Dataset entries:
- - -

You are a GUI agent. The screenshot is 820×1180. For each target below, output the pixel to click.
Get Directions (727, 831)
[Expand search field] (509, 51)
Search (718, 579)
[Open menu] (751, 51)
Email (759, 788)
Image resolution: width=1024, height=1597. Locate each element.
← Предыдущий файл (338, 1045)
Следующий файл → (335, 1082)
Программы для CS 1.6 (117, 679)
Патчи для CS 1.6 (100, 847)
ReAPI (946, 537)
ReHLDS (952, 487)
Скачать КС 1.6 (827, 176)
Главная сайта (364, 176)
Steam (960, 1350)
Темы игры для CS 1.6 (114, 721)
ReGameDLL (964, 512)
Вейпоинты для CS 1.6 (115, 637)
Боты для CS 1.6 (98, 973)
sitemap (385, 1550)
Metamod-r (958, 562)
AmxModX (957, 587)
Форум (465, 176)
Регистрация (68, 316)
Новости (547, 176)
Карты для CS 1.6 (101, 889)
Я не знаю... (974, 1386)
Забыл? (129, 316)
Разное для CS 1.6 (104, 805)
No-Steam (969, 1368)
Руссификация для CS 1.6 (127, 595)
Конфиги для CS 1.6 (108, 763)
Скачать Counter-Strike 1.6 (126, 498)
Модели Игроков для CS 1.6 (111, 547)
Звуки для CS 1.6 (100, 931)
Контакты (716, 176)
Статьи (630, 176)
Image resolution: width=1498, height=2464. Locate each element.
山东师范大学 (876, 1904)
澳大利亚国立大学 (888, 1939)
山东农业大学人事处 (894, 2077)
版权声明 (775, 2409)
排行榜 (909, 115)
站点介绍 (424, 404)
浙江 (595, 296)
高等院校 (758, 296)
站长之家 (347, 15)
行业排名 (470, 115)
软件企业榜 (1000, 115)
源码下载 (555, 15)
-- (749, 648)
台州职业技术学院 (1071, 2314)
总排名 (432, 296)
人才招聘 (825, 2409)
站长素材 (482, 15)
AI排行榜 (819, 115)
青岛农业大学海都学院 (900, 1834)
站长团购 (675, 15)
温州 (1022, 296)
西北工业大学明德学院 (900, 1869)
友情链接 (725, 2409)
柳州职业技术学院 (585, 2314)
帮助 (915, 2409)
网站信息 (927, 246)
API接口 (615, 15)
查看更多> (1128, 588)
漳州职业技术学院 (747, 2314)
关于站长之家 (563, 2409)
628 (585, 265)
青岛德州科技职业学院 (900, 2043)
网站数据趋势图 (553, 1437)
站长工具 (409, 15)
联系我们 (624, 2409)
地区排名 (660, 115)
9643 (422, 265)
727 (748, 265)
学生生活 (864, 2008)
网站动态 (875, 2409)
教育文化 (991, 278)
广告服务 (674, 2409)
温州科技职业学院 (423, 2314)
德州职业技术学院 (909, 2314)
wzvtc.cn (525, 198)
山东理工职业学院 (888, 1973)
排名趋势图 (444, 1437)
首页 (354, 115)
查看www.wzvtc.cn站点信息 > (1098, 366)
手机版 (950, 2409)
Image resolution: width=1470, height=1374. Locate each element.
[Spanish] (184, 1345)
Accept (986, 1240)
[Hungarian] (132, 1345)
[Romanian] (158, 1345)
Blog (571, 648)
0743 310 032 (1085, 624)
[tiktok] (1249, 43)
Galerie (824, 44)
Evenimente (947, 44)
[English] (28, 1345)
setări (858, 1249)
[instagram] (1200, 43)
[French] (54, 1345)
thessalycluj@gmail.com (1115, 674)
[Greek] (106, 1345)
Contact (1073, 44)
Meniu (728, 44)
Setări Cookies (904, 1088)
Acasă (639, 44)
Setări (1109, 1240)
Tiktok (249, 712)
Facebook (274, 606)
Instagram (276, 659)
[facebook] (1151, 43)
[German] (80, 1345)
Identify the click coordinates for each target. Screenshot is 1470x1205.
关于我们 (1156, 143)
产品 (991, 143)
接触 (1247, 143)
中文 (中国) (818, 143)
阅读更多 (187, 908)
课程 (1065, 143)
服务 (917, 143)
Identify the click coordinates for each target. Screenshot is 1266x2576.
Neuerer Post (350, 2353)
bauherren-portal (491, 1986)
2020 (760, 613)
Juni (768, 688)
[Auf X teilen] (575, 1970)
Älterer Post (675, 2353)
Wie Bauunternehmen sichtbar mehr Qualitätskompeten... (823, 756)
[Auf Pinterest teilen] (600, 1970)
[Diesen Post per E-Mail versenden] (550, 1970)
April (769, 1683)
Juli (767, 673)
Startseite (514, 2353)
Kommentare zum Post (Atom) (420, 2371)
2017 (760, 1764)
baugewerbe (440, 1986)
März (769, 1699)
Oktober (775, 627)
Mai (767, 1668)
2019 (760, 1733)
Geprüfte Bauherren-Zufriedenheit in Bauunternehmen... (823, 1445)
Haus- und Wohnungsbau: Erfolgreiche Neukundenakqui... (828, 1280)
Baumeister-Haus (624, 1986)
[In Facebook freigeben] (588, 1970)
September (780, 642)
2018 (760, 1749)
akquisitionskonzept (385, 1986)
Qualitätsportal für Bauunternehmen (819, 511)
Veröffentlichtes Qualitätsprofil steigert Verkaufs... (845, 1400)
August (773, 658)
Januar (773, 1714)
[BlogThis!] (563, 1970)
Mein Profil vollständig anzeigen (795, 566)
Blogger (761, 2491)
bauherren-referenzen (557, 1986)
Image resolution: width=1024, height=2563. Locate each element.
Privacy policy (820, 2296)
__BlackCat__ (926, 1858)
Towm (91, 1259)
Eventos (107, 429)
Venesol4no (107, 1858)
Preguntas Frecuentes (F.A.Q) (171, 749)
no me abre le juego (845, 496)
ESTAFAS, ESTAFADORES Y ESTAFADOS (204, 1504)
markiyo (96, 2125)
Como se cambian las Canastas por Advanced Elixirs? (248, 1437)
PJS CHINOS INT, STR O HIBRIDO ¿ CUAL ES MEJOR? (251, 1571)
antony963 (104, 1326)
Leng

- - -

• WHAT IS BEING ASKED:
Locate and copy each line in the data above that includes the word "Скачать".

• SOLUTION TO THIS EXERCISE:
Скачать КС 1.6 (827, 176)
Скачать Counter-Strike 1.6 (126, 498)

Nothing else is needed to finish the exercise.